▶ REQUIRED ACTIONS:
(A) In the galette recipe, reproduce word for word the passage from "Nectarine Filling" to "ingredients. Toss gently.".
(B) Answer these questions using the galette recipe:
(i) How long should the sliced butter stay in the freezer?
(ii) How many nectarines does the filling call for?
(iii) Which two vegetables does the savory galette serve?
(C) Name every fruit that the galette recipe says can be used in the sweet version.

▶ READING TEXT:
I’ve included two recipes for galette. The sweet version can be made with just about any fruit: nectarine, peach, strawberry, blackberry, blueberry, or a colorful combination. The savory galette is an elegant way to serve zucchini and tomato. The most attractive quality of a galette is how easy it is to assemble, the perfect dessert for a dinner party or main course for a fancy brunch.

Butter Pastry 

8 oz unsalted butter 
1/4 C vodka, chilled 
2 T apple cider vinegar, chilled 
2 T water, chilled 
2 1/2 C flour 
1 t salt 
2 T sugar (optional) 

Slice the butter into 1 T pieces on a plate. Cover loosely with plastic wrap and place in the freezer for about 10 minutes. Measure the flour, salt and sugar into the bowl of a food processor. Pulse to combine. Add the chilled butter and pulse a few times until the butter is the size of peas. Add the vodka, vinegar and 1 T water; pulse 2 or 3 times to mix. Squeeze the dough with your hands to see if it comes together into a ball. If so, it is ready; if not, add another 1 T water and pulse. Turn the dough out onto a flat surface and form it into a disc. Cut the dough in half and wrap each piece in plastic wrap. Refrigerate for at least 1 hour. When you’re ready to make the galette, remove 1 portion of crust from the fridge and let it soften for 10 minutes; the dough should still be cold but malleable. Yield: 2 pastry crusts. 

Nectarine Filling 

6 ripe nectarines 
1 T cornstarch 
2 T lemon juice 
1 t vanilla 
2 T sugar 
pinch salt 

Slice each nectarine in half and remove the pit. Cut each half into 1/4-inch thick slices. In a mixing bowl, combine nectarines with remaining ingredients. Toss gently.

▶ STORED DATA:

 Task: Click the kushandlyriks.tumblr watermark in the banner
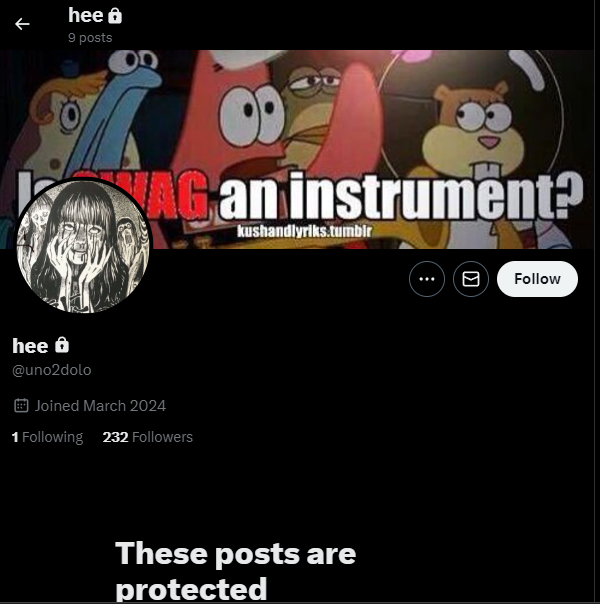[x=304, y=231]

...

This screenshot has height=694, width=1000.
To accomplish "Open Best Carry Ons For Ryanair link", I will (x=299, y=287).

▶ ANSWERS IN ORDER:
(A)
Nectarine Filling 

6 ripe nectarines 
1 T cornstarch 
2 T lemon juice 
1 t vanilla 
2 T sugar 
pinch salt 

Slice each nectarine in half and remove the pit. Cut each half into 1/4-inch thick slices. In a mixing bowl, combine nectarines with remaining ingredients. Toss gently.

(B)
(i) About 10 minutes
(ii) 6 ripe nectarines
(iii) Zucchini and tomato

(C) Nectarine, peach, strawberry, blackberry, blueberry